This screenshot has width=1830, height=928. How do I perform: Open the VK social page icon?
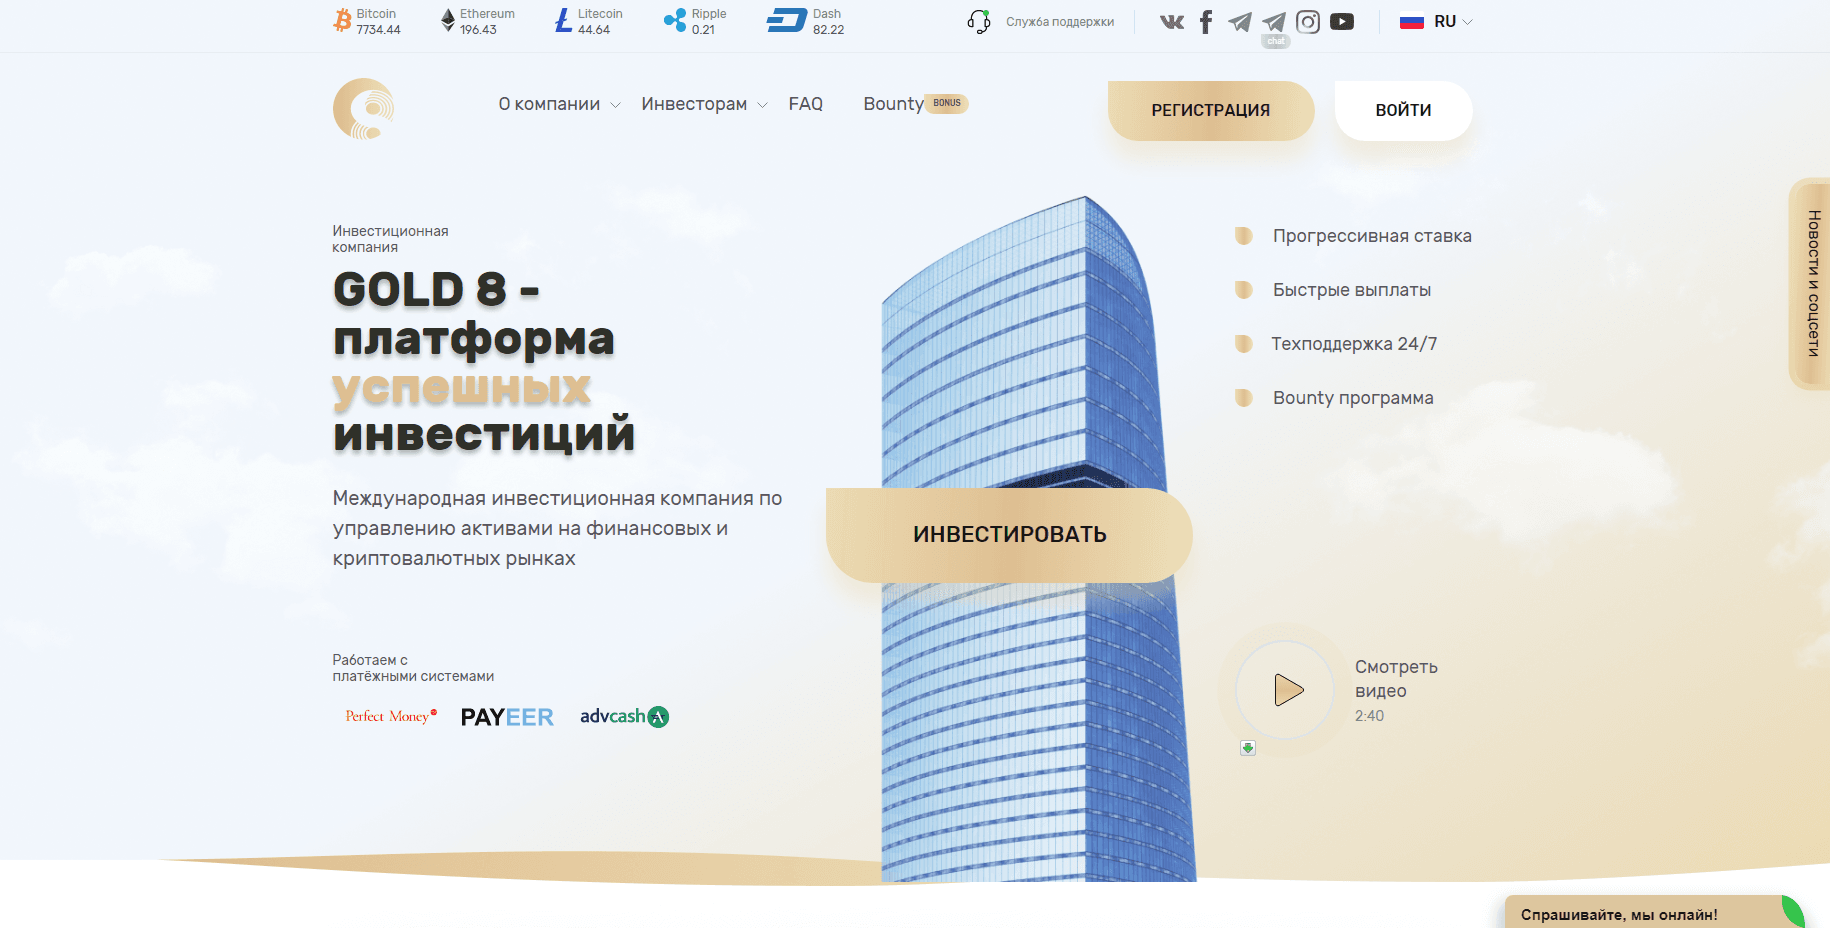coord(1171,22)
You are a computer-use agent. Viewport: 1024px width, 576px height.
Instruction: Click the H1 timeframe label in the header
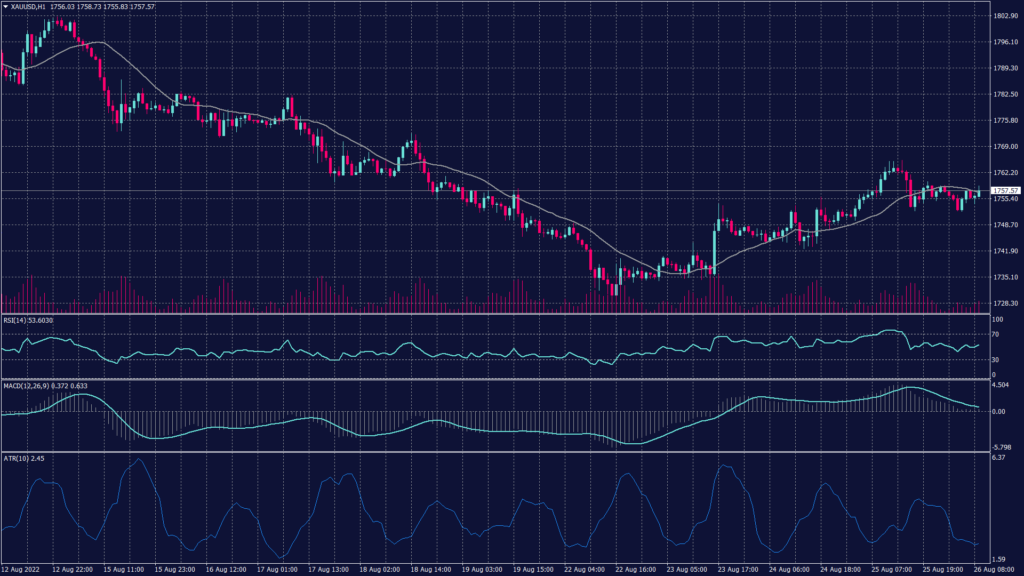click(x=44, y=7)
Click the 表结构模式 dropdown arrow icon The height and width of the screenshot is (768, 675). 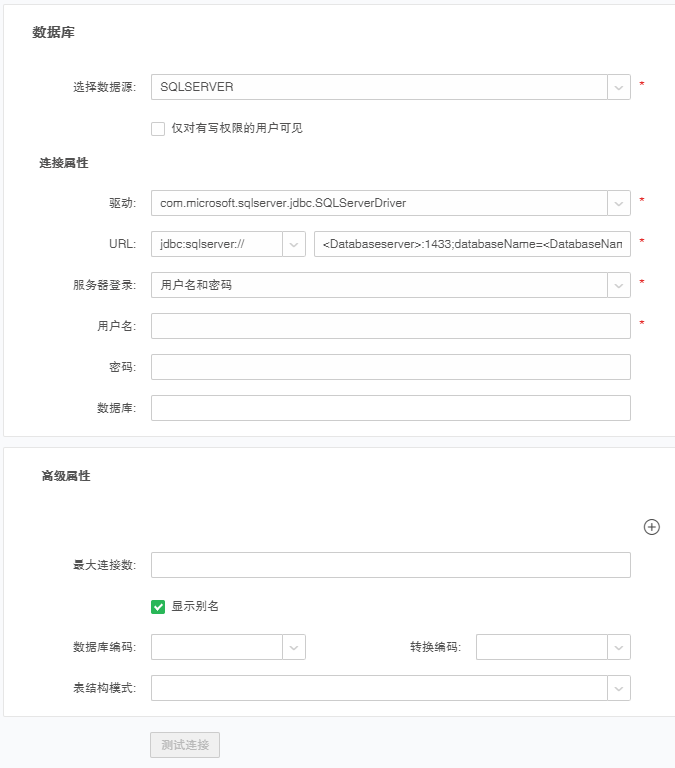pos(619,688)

☆ ☆ ☆ ☆

**GOAL OF THE EXERCISE**. Reproduce the material from its first line up to and including the line with "click(x=44, y=7)", substituting "toolbar" for "header" and keeping everything else unchanged. Omit the pictures from your answer.

**WORKED ANSWER**.
This screenshot has width=1830, height=928. How do I perform: Open the VK social page icon?
coord(1171,22)
You are a computer-use agent. Viewport: 1024px width, 576px height.
Instruction: Click the H1 timeframe label in the toolbar
click(x=44, y=7)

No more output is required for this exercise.